The grant of the IPE mining leases supports the extension of the life of the Isaac Plains Complex as the IPE has Joint Ore Reserves Committee- (Jorc-) compliant run-of-mine (RoM) reserves of 11.09-million tonnes, which will be processed at the existing coal handling and preparation plant and using train load out infrastructure at Isaac Plains, which aligns with Stanmore's strategy to capitalise on low-cost assets and a capital light approach.
Production at IPE is expected to start early in the first quarter of the 2019 financial year, which aligns with Stanmore's intention to boost production in by 50% to 1.8-million tonnes that year.
The IPE mining leases also cover part of the proposed Isaac Plains Underground operation, which has progressed into a bankable feasibility study with ASX-listed Mastermyne Group.

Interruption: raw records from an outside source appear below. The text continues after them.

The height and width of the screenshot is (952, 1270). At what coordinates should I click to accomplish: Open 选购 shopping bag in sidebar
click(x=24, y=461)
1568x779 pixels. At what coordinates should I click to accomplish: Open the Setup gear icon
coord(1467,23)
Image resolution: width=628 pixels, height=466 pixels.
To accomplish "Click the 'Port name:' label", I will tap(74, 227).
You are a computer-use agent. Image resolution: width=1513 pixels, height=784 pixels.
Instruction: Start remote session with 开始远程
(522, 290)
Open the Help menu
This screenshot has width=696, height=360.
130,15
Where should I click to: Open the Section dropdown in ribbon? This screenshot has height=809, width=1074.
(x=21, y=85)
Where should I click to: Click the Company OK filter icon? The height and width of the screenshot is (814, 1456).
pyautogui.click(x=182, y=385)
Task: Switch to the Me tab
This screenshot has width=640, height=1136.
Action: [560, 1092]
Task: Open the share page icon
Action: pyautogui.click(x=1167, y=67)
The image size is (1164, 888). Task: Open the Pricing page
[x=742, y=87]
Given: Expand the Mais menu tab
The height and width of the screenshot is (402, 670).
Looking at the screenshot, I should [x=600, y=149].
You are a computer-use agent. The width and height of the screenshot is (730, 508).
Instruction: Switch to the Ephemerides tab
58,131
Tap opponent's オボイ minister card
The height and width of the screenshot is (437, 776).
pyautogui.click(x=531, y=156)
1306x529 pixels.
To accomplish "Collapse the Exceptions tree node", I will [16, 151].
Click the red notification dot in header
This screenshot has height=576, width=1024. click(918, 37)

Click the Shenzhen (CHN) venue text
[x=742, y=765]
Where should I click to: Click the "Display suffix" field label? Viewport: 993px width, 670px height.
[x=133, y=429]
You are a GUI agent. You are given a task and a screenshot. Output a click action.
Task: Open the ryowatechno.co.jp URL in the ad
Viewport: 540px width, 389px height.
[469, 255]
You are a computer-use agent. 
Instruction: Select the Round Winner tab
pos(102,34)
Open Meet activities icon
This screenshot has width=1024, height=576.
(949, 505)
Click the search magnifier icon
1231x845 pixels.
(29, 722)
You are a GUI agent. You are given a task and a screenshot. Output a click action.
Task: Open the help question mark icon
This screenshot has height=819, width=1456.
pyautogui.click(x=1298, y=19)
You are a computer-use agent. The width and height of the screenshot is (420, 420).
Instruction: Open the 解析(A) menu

"The proposed production plans and the successful progression of both projects allows Stanmore to take another significant step forwards towards our objective of 3.5-million tonnes of RoM for the complex over the next two years," said Stanmore MD Dan Clifford on Monday.
He added that the IPE mining lease grant supports the continued direct employment of 210 people in the Moranbah district, providing about $75-million in additional state royalties over the life of the operation.
The high-quality semisoft coking coal produced at IPE will be shipped from Dalrymple Bay Coal Terminal and sold primarily into quality Asian steel mills.